(TASK INPUT begins)

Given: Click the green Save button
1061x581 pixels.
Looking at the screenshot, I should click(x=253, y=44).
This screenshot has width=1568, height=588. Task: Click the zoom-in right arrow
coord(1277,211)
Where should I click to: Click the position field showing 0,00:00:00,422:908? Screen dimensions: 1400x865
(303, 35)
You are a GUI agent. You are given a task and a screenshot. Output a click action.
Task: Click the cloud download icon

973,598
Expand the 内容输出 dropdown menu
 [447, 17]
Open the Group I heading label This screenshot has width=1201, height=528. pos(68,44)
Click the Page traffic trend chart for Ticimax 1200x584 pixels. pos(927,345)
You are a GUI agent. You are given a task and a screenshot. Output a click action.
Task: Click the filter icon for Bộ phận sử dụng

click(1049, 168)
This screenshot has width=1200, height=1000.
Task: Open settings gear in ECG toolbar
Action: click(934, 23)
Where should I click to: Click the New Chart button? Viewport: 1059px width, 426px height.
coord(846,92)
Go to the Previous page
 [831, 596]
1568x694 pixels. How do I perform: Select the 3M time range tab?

(TASK INPUT ends)

**EXERCISE INSTRUCTIONS**
In the records above, locate the line that contains "Where should I click to: Click the New". Repeat it and every line after it, exactly, and nothing else.

**EXERCISE RESPONSE**
Where should I click to: Click the New Chart button? Viewport: 1059px width, 426px height.
coord(846,92)
Go to the Previous page
 [831, 596]
1568x694 pixels. How do I perform: Select the 3M time range tab?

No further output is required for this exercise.